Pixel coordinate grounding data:
┌──

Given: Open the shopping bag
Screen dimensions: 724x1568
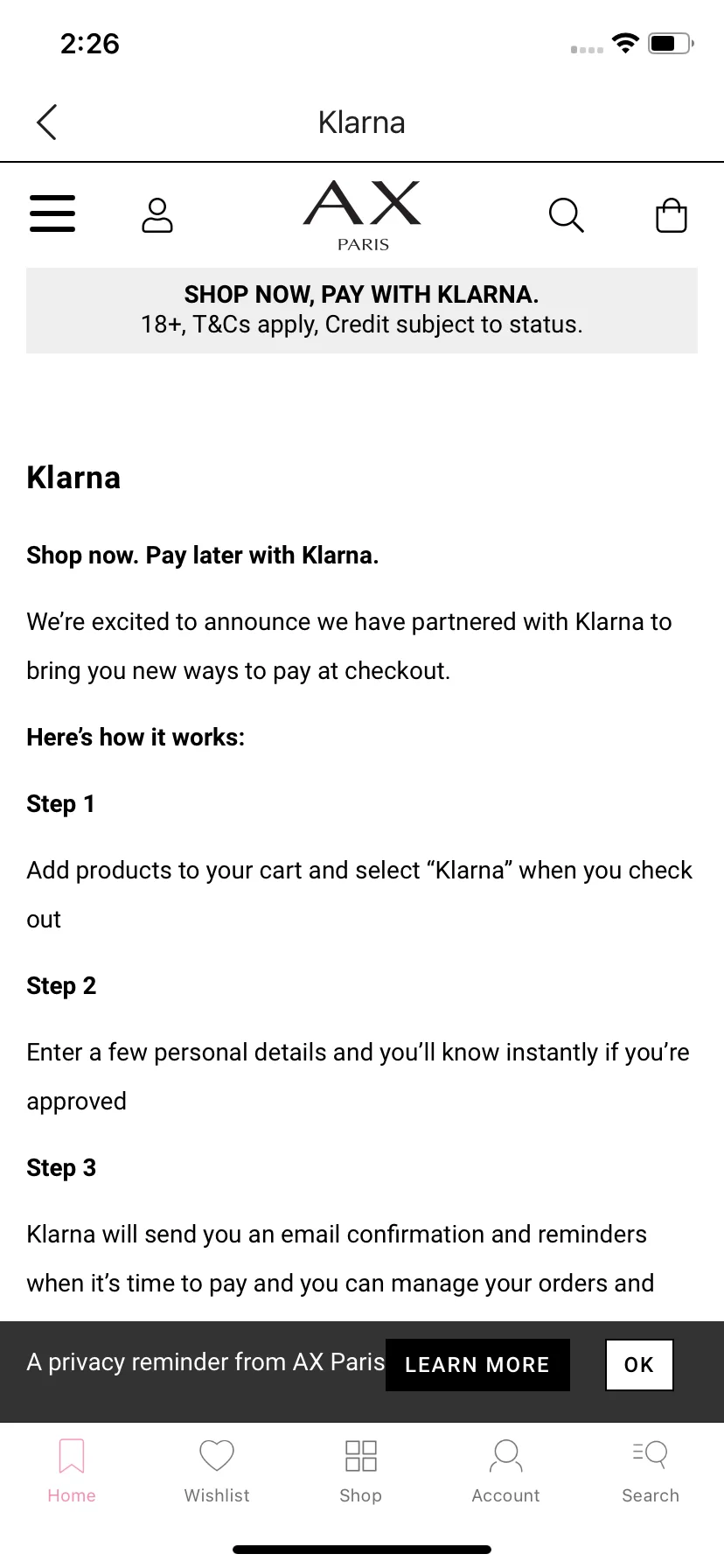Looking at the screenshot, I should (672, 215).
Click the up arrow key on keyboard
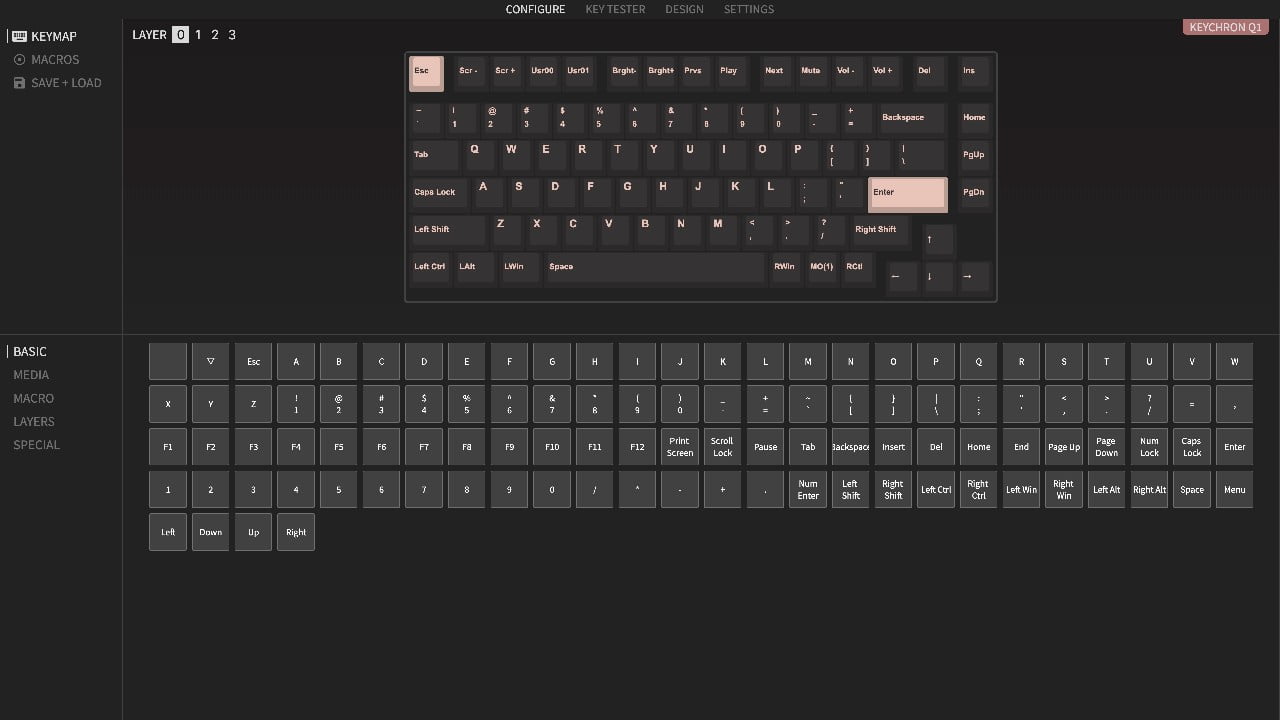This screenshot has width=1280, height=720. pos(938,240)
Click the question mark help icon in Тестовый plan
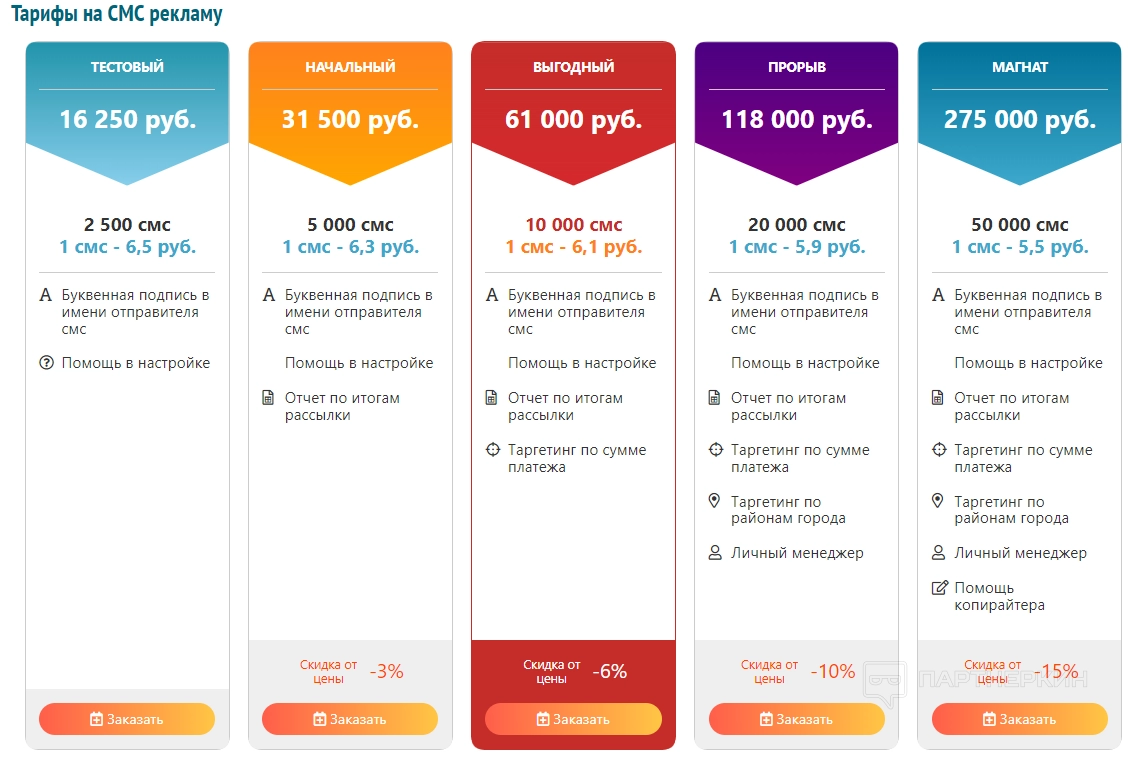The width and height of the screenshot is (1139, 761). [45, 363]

└──
┌──

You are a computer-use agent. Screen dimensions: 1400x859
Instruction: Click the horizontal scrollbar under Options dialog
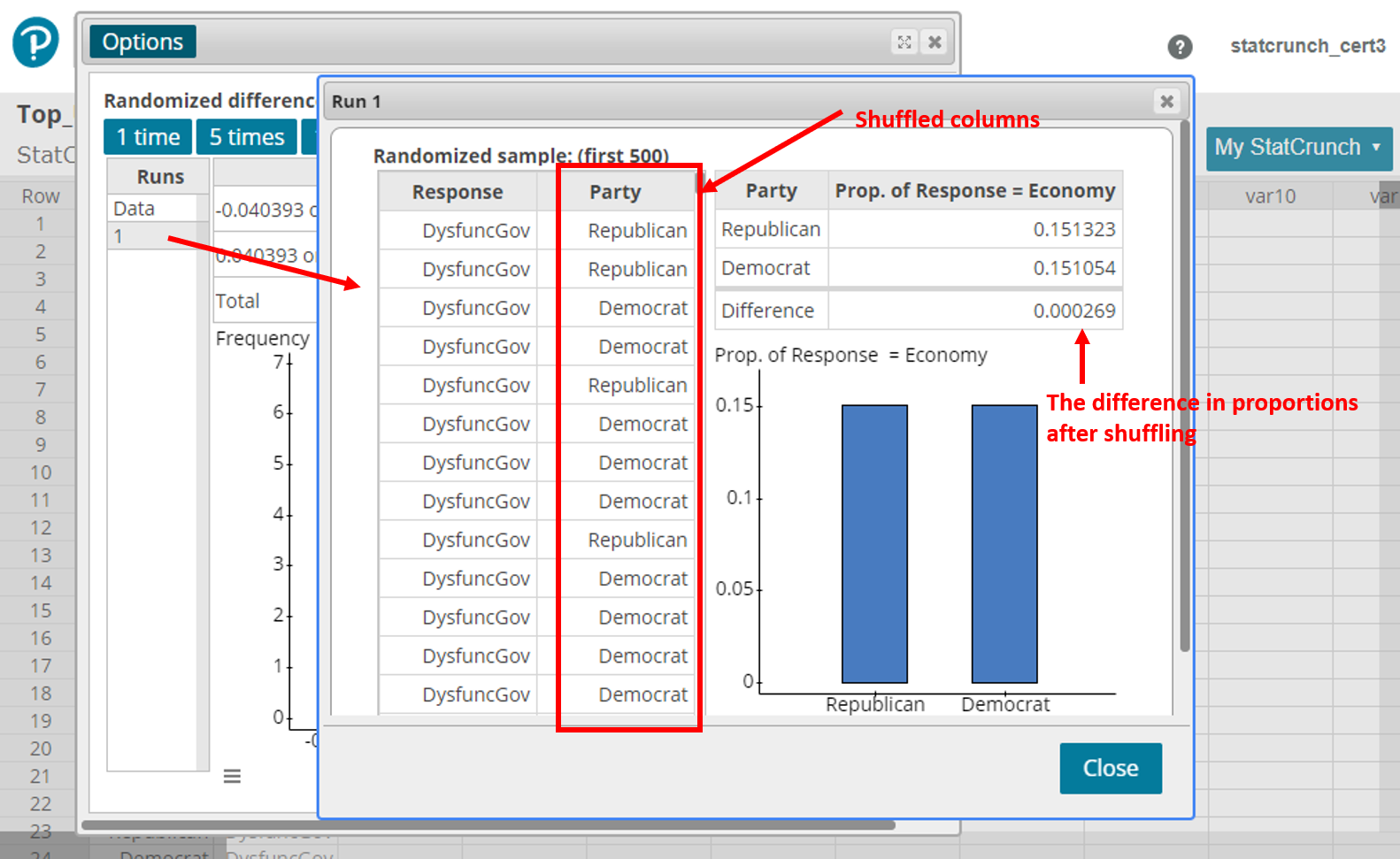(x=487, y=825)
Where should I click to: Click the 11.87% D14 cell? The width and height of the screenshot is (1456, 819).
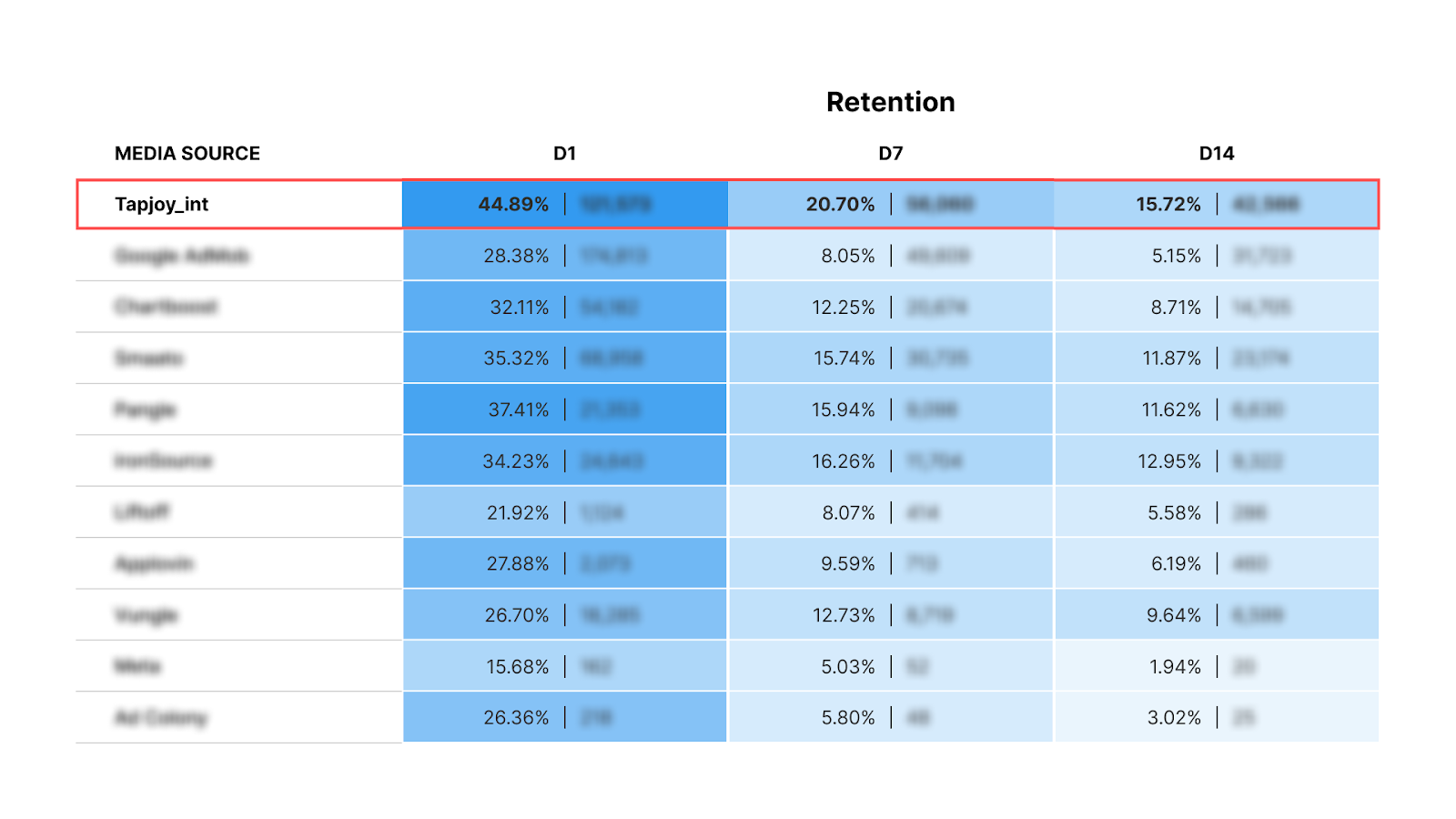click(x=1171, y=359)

└──
┌──

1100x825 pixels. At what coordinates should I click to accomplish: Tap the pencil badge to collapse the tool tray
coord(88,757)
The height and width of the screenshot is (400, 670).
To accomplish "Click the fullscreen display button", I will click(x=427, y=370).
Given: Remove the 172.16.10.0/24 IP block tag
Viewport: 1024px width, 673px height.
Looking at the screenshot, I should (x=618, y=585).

└──

> **PROBLEM DESCRIPTION**:
Your answer should consist of each line of the data above in which the word "Given" occurs.

> **SOLUTION**:
Given: Open the shopping bag
Given: Remove the 172.16.10.0/24 IP block tag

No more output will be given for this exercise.